*EXERCISE*. In the entries below, find the line containing "Image resolution: width=830". Copy it and all lines after it, exactly, through the end.
= = =
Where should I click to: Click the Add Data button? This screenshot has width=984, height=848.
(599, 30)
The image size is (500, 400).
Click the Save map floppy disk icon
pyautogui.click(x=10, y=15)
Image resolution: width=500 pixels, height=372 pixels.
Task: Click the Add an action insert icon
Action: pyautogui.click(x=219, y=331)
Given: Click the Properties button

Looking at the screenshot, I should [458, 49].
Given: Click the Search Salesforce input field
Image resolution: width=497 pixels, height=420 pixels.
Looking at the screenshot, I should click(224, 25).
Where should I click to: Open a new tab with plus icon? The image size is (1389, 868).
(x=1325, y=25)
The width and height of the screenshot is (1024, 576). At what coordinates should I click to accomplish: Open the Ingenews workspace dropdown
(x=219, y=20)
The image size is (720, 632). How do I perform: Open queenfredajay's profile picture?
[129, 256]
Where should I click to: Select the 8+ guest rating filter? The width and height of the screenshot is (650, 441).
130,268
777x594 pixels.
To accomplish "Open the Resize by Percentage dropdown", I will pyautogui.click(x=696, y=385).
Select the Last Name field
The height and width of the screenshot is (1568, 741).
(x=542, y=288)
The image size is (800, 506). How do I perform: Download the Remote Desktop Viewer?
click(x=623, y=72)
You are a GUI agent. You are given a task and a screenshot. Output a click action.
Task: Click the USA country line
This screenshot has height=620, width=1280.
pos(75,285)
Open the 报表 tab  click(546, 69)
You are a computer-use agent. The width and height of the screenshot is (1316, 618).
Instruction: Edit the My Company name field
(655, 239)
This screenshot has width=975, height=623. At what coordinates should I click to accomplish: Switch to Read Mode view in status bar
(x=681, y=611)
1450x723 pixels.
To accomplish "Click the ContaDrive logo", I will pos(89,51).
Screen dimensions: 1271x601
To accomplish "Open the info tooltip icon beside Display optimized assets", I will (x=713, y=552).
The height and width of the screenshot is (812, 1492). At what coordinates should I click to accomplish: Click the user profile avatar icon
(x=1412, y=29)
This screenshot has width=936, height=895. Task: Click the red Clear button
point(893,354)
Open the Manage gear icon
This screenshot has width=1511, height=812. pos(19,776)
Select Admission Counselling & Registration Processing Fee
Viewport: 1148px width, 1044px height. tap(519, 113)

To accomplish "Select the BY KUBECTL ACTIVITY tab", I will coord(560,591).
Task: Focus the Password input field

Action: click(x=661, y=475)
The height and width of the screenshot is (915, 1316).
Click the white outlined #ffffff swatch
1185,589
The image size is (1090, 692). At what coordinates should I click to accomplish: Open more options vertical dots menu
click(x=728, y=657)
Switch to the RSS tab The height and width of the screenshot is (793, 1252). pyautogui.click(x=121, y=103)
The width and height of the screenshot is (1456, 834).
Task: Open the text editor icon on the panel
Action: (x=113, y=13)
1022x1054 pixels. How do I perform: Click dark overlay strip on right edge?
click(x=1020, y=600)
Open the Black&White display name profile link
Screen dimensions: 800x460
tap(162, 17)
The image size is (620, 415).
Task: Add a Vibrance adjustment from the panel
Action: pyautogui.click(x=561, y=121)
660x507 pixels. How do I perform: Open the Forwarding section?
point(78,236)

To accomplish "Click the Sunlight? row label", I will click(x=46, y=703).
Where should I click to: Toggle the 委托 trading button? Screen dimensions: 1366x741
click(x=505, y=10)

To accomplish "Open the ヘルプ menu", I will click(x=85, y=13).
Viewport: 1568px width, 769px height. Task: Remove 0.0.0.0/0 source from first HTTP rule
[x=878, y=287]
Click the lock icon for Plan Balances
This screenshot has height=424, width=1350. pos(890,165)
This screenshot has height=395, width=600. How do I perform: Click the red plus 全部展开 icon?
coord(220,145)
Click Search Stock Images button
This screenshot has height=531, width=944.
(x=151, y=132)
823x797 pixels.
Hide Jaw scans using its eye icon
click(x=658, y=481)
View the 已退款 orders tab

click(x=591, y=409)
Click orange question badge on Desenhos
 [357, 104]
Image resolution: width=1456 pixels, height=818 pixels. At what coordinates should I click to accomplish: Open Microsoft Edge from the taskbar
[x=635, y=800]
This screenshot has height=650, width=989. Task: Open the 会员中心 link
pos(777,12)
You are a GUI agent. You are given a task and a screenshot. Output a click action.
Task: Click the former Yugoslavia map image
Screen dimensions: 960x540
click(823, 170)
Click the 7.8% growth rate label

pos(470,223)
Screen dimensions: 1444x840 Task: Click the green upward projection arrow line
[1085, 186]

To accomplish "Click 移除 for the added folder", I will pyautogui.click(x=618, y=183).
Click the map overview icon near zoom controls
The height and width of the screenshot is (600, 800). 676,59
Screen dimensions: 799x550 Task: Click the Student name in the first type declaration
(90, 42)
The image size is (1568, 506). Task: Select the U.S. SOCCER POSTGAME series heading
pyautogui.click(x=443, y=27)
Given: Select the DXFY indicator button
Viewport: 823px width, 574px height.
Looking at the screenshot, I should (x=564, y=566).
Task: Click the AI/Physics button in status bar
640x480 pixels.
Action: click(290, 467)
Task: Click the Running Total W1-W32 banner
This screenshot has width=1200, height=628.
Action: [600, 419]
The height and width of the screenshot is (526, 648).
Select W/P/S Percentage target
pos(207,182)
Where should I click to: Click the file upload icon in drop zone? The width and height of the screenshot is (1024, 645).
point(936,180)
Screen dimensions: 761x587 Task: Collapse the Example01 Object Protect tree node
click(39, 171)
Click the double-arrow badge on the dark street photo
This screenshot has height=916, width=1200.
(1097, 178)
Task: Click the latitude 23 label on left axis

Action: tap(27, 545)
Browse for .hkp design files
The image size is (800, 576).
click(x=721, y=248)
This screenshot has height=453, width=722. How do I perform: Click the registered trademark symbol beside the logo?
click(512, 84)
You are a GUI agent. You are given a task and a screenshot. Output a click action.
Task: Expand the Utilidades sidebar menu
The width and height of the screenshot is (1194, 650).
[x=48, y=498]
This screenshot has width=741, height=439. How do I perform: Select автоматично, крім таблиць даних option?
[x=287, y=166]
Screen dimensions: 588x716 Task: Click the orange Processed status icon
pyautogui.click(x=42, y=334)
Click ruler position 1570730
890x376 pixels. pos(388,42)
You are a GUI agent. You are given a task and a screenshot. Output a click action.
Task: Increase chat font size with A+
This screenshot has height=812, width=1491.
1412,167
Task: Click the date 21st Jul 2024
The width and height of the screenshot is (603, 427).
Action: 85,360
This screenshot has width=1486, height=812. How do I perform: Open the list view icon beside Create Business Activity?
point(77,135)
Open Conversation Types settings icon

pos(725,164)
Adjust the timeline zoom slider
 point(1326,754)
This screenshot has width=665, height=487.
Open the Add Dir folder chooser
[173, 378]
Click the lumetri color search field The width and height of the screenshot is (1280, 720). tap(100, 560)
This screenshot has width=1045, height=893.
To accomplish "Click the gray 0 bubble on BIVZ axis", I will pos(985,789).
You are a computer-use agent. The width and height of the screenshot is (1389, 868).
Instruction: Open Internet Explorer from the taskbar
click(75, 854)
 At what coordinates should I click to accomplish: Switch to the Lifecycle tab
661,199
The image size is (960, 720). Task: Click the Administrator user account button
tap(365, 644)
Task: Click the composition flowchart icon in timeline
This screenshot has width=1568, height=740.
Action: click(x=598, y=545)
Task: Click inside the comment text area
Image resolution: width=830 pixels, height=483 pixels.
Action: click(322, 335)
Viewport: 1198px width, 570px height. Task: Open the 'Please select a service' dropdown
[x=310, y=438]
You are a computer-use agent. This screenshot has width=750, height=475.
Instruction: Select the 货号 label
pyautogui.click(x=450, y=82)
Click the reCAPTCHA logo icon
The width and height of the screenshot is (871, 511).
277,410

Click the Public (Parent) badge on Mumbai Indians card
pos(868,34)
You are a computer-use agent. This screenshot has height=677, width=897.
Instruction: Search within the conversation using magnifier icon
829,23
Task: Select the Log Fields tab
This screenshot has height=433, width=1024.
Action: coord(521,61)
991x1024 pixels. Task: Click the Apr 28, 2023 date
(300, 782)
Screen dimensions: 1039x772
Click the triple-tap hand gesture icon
= = =
*ANSWER FOR THE TASK*.
Image resolution: width=830 pixels, height=483 pixels.
Action: click(322, 335)
Viewport: 1198px width, 570px height. Task: Open the 'Please select a service' dropdown
[x=310, y=438]
You are a computer-use agent. This screenshot has width=750, height=475.
Instruction: Select the 货号 label
pyautogui.click(x=450, y=82)
Click the reCAPTCHA logo icon
The width and height of the screenshot is (871, 511).
277,410

Click the Public (Parent) badge on Mumbai Indians card
pos(868,34)
You are a computer-use agent. This screenshot has height=677, width=897.
Instruction: Search within the conversation using magnifier icon
829,23
Task: Select the Log Fields tab
This screenshot has height=433, width=1024.
Action: coord(521,61)
991x1024 pixels. Task: Click the Apr 28, 2023 date
(300, 782)
Screen dimensions: 1039x772
Click the triple-tap hand gesture icon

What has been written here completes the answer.